▸ **AVAILABLE DATA**:
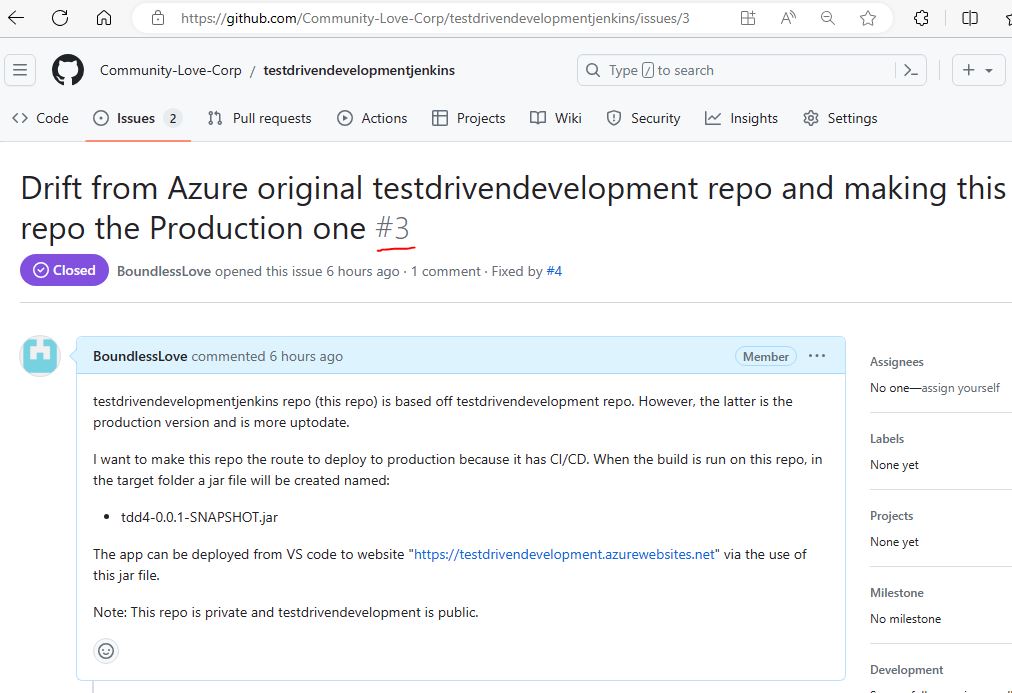The height and width of the screenshot is (693, 1012).
Task: Expand the create new plus dropdown
Action: pos(977,70)
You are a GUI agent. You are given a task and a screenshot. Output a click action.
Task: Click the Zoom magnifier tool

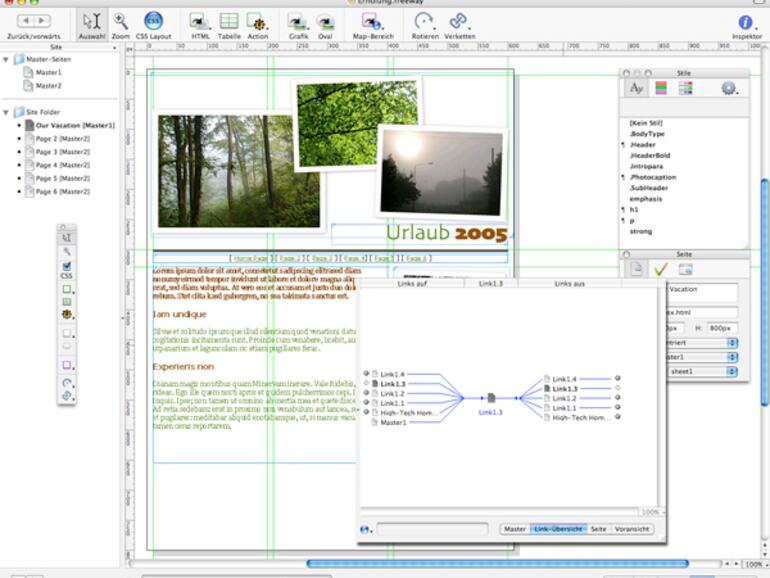point(120,22)
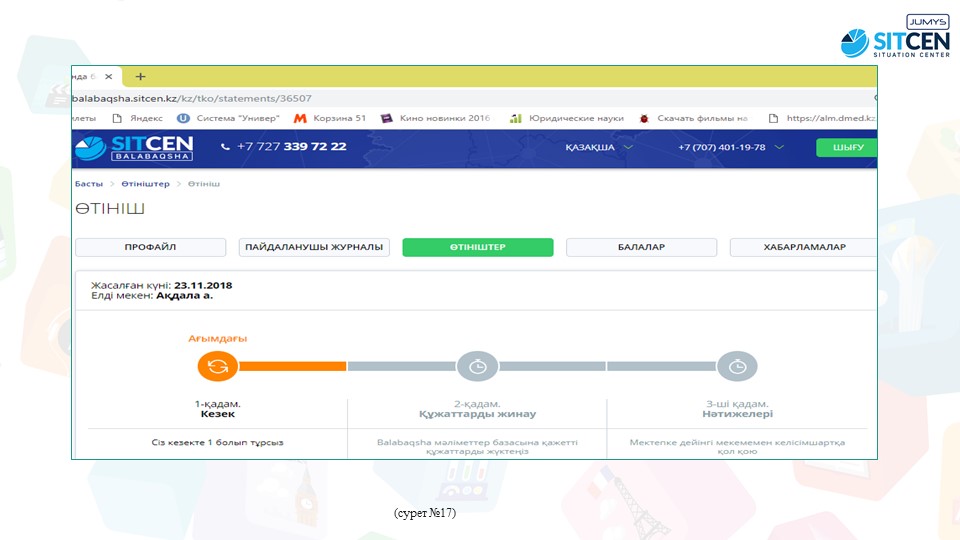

▸ **WHAT NEEDS TO BE DONE**:
Give back word for word the lines from the one containing "You are a GUI" through the final line of the data above. Pictures are to be left out.

▸ **SOLUTION FOR THIS PROBLEM**:
You are a GUI agent. You are given a task and a screenshot. Output a click action.
Task: Click the Zoom magnifier tool

point(120,22)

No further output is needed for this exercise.